START TASK INPUT
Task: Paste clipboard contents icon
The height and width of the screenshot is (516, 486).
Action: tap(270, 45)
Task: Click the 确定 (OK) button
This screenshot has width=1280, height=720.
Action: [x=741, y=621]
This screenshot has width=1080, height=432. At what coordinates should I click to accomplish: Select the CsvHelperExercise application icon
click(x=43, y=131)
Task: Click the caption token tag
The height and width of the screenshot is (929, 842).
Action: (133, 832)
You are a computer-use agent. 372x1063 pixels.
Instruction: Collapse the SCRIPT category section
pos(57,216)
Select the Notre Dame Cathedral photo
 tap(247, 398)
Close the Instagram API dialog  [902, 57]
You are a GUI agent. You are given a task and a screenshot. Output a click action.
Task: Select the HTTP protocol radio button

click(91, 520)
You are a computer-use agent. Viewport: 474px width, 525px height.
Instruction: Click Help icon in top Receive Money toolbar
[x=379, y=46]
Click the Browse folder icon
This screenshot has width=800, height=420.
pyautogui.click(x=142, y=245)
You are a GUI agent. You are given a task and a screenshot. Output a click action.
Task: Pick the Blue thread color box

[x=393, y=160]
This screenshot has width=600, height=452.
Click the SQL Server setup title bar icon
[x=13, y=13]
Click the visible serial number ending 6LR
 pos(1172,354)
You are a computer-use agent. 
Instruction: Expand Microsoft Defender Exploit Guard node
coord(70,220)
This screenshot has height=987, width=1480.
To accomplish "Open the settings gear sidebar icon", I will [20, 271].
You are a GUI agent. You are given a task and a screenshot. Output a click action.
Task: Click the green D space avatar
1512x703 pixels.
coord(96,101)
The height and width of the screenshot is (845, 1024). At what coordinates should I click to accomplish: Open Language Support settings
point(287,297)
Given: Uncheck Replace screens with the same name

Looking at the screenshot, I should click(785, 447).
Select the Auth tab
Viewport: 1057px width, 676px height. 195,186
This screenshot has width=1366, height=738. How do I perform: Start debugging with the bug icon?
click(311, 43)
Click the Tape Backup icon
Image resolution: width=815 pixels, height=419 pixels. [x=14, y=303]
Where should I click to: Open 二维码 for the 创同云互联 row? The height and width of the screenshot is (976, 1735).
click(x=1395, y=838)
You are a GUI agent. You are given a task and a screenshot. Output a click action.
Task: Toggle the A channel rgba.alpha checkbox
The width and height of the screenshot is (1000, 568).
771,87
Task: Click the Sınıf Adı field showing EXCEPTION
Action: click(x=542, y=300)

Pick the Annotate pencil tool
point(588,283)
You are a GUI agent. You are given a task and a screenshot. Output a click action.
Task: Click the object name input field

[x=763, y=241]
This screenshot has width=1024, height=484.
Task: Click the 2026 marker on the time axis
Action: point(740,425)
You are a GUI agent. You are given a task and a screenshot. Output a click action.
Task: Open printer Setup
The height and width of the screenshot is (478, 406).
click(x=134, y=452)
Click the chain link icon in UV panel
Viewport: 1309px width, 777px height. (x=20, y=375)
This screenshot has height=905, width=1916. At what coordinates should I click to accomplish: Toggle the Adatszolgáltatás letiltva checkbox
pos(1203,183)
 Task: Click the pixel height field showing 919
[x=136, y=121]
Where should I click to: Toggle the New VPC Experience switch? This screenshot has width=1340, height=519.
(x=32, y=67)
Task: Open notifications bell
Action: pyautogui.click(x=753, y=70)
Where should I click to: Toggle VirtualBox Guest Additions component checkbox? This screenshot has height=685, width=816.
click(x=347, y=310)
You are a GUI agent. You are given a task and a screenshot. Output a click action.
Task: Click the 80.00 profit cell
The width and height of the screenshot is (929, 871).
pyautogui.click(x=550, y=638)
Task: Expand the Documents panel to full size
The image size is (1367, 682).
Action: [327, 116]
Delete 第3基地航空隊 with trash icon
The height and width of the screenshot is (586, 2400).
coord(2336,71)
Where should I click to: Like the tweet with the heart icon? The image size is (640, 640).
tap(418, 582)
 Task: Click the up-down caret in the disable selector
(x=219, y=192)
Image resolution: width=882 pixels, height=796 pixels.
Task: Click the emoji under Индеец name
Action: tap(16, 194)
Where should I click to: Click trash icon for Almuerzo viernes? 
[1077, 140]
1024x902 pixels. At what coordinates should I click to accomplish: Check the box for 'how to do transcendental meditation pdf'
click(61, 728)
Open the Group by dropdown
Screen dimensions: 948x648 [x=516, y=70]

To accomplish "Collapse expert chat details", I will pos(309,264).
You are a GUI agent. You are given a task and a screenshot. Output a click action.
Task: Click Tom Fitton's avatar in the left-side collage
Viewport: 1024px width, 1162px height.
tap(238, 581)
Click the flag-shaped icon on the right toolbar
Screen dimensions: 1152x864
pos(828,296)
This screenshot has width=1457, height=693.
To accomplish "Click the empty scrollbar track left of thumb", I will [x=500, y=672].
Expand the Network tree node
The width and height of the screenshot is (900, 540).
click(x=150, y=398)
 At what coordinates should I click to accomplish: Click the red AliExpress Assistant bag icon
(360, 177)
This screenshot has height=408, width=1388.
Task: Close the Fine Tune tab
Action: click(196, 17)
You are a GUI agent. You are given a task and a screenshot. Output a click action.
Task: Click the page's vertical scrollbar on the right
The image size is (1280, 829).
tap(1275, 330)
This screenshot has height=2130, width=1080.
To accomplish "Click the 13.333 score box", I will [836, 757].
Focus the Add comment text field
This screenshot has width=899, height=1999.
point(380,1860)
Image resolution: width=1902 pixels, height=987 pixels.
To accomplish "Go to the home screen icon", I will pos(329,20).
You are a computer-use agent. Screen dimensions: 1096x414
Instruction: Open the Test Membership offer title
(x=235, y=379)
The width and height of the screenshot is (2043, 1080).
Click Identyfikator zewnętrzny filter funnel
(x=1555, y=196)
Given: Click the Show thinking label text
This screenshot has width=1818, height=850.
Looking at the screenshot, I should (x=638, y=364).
END TASK INPUT
Word for word, transcribe all of the entries shown above.

SOLUTION TO THIS EXERCISE:
Task: Paste clipboard contents icon
The height and width of the screenshot is (516, 486).
Action: tap(270, 45)
Task: Click the 确定 (OK) button
This screenshot has width=1280, height=720.
Action: [x=741, y=621]
This screenshot has width=1080, height=432. At what coordinates should I click to accomplish: Select the CsvHelperExercise application icon
click(x=43, y=131)
Task: Click the caption token tag
The height and width of the screenshot is (929, 842).
Action: (133, 832)
You are a computer-use agent. 372x1063 pixels.
Instruction: Collapse the SCRIPT category section
pos(57,216)
Select the Notre Dame Cathedral photo
 tap(247, 398)
Close the Instagram API dialog  [902, 57]
You are a GUI agent. You are given a task and a screenshot. Output a click action.
Task: Select the HTTP protocol radio button

click(91, 520)
You are a computer-use agent. Viewport: 474px width, 525px height.
Instruction: Click Help icon in top Receive Money toolbar
[x=379, y=46]
Click the Browse folder icon
This screenshot has width=800, height=420.
pyautogui.click(x=142, y=245)
You are a GUI agent. You are given a task and a screenshot. Output a click action.
Task: Pick the Blue thread color box

[x=393, y=160]
This screenshot has width=600, height=452.
Click the SQL Server setup title bar icon
[x=13, y=13]
Click the visible serial number ending 6LR
 pos(1172,354)
You are a computer-use agent. 
Instruction: Expand Microsoft Defender Exploit Guard node
coord(70,220)
This screenshot has height=987, width=1480.
To accomplish "Open the settings gear sidebar icon", I will [20, 271].
You are a GUI agent. You are given a task and a screenshot. Output a click action.
Task: Click the green D space avatar
1512x703 pixels.
coord(96,101)
The height and width of the screenshot is (845, 1024). At what coordinates should I click to accomplish: Open Language Support settings
point(287,297)
Given: Uncheck Replace screens with the same name

Looking at the screenshot, I should click(785, 447).
Select the Auth tab
Viewport: 1057px width, 676px height. 195,186
This screenshot has width=1366, height=738. How do I perform: Start debugging with the bug icon?
click(311, 43)
Click the Tape Backup icon
Image resolution: width=815 pixels, height=419 pixels. [x=14, y=303]
Where should I click to: Open 二维码 for the 创同云互联 row? The height and width of the screenshot is (976, 1735).
click(x=1395, y=838)
You are a GUI agent. You are given a task and a screenshot. Output a click action.
Task: Toggle the A channel rgba.alpha checkbox
The width and height of the screenshot is (1000, 568).
771,87
Task: Click the Sınıf Adı field showing EXCEPTION
Action: click(x=542, y=300)

Pick the Annotate pencil tool
point(588,283)
You are a GUI agent. You are given a task and a screenshot. Output a click action.
Task: Click the object name input field

[x=763, y=241]
This screenshot has width=1024, height=484.
Task: Click the 2026 marker on the time axis
Action: point(740,425)
You are a GUI agent. You are given a task and a screenshot. Output a click action.
Task: Open printer Setup
The height and width of the screenshot is (478, 406).
click(x=134, y=452)
Click the chain link icon in UV panel
Viewport: 1309px width, 777px height. (x=20, y=375)
This screenshot has height=905, width=1916. At what coordinates should I click to accomplish: Toggle the Adatszolgáltatás letiltva checkbox
pos(1203,183)
 Task: Click the pixel height field showing 919
[x=136, y=121]
Where should I click to: Toggle the New VPC Experience switch? This screenshot has width=1340, height=519.
(x=32, y=67)
Task: Open notifications bell
Action: pyautogui.click(x=753, y=70)
Where should I click to: Toggle VirtualBox Guest Additions component checkbox? This screenshot has height=685, width=816.
click(x=347, y=310)
You are a GUI agent. You are given a task and a screenshot. Output a click action.
Task: Click the 80.00 profit cell
The width and height of the screenshot is (929, 871).
pyautogui.click(x=550, y=638)
Task: Expand the Documents panel to full size
The image size is (1367, 682).
Action: [327, 116]
Delete 第3基地航空隊 with trash icon
The height and width of the screenshot is (586, 2400).
coord(2336,71)
Where should I click to: Like the tweet with the heart icon? The image size is (640, 640).
tap(418, 582)
 Task: Click the up-down caret in the disable selector
(x=219, y=192)
Image resolution: width=882 pixels, height=796 pixels.
Task: Click the emoji under Индеец name
Action: tap(16, 194)
Where should I click to: Click trash icon for Almuerzo viernes? 
[1077, 140]
1024x902 pixels. At what coordinates should I click to accomplish: Check the box for 'how to do transcendental meditation pdf'
click(61, 728)
Open the Group by dropdown
Screen dimensions: 948x648 [x=516, y=70]

To accomplish "Collapse expert chat details", I will pos(309,264).
You are a GUI agent. You are given a task and a screenshot. Output a click action.
Task: Click Tom Fitton's avatar in the left-side collage
Viewport: 1024px width, 1162px height.
tap(238, 581)
Click the flag-shaped icon on the right toolbar
Screen dimensions: 1152x864
pos(828,296)
This screenshot has width=1457, height=693.
To accomplish "Click the empty scrollbar track left of thumb", I will [x=500, y=672].
Expand the Network tree node
The width and height of the screenshot is (900, 540).
click(x=150, y=398)
 At what coordinates should I click to accomplish: Click the red AliExpress Assistant bag icon
(360, 177)
This screenshot has height=408, width=1388.
Task: Close the Fine Tune tab
Action: click(196, 17)
You are a GUI agent. You are given a task and a screenshot. Output a click action.
Task: Click the page's vertical scrollbar on the right
The image size is (1280, 829).
tap(1275, 330)
This screenshot has height=2130, width=1080.
To accomplish "Click the 13.333 score box", I will [836, 757].
Focus the Add comment text field
This screenshot has width=899, height=1999.
point(380,1860)
Image resolution: width=1902 pixels, height=987 pixels.
To accomplish "Go to the home screen icon", I will pos(329,20).
You are a computer-use agent. Screen dimensions: 1096x414
Instruction: Open the Test Membership offer title
(x=235, y=379)
The width and height of the screenshot is (2043, 1080).
Click Identyfikator zewnętrzny filter funnel
(x=1555, y=196)
Given: Click the Show thinking label text
This screenshot has width=1818, height=850.
Looking at the screenshot, I should (x=638, y=364).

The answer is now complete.